S&P Global Ratings e Fitch si esprimeranno questa sera a mercati chiusi. Per quanto riguarda il contributo degli istituti di credito, tra l’altro, il presidente dell’Abi Antonio Patuelli parla di “sacrificio sopportabile”. Si tratta invece di una mera partita di giro secondo le opposizioni: per Nicola Fratoianni “Nella manovra nessuna nuova tassa per banche e assicurazioni ma viene chiesto un semplice prestito”. Per Silvia Fregolent “La prossima manovra non la pagheranno le banche, ma i cittadini che già pagano le tasse, saranno i single, i nonni, le famiglie con figli adulti”. In attesa delle carte, in ogni caso, lo scontro è già aperto e si consumerà ancora di più quando con la manovra in Parlamento si aprirà la fase degli emendamenti. Nella maggioranza se la linea degli “emendamenti zero” viene al momento esclusa è comunque in atto una moral suasion per limitare o comunque concordare le richieste.
Mattarella lancia l’allarme sul lavoro e avverte sull’autonomia
Il lavoro, che la nostra Costituzione pone a fondamento dell’ordinamento democratico, deve essere dignitoso, sicuro, ben retribuito, strumento di libertà e non di sfruttamento. Sergio Mattarella riceve i Cavalieri del lavoro al Quirinale e conferisce le Stelle al Merito. Mentre premia le eccellenze, però, il Capo dello Stato continua a tenere accesi i riflettori su quello che non va, a partire da morti e infortuni. SI tratta di “una piaga intollerabile. La vita delle persone vale immensamente più di ogni profitto, interesse o vantaggio produttivo”. C’è poi la questione salari.

#### Insieme di dati
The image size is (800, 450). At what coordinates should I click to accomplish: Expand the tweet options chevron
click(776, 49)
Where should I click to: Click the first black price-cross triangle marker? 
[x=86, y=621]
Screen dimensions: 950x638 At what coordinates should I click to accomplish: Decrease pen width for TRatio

==

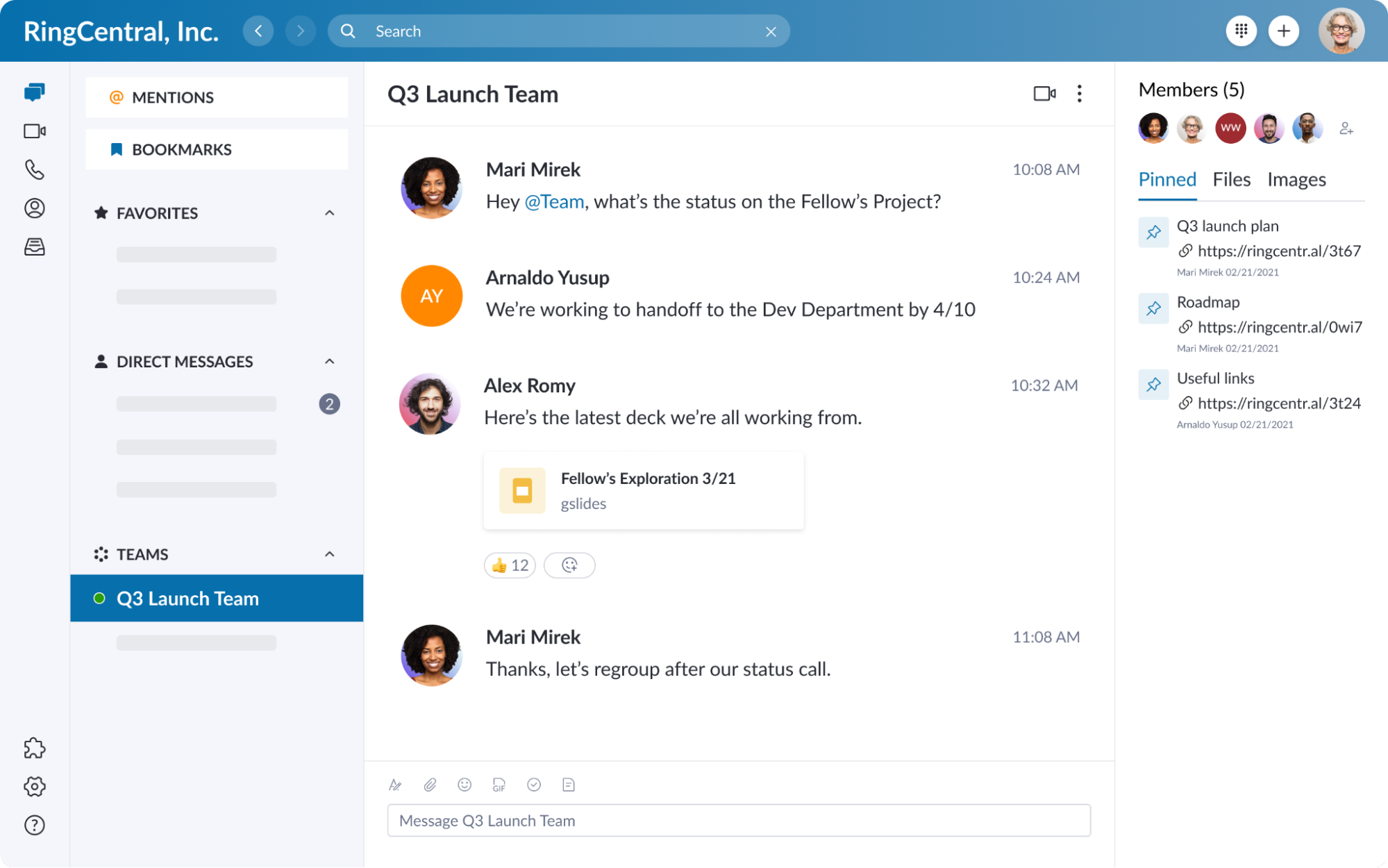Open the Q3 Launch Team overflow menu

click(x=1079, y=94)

#### Richiesta scritta
Rispondi in base all'estratto selezionato e numera le risposte come le domande.
1. Quali agenzie si esprimeranno questa sera a mercati chiusi?
2. Come definisce Antonio Patuelli il contributo richiesto agli istituti di credito?
3. Dove riceve Sergio Mattarella i Cavalieri del lavoro?

#### Risultato dell'esercizio
1. S&P Global Ratings e Fitch.
2. Un "sacrificio sopportabile".
3. Al Quirinale.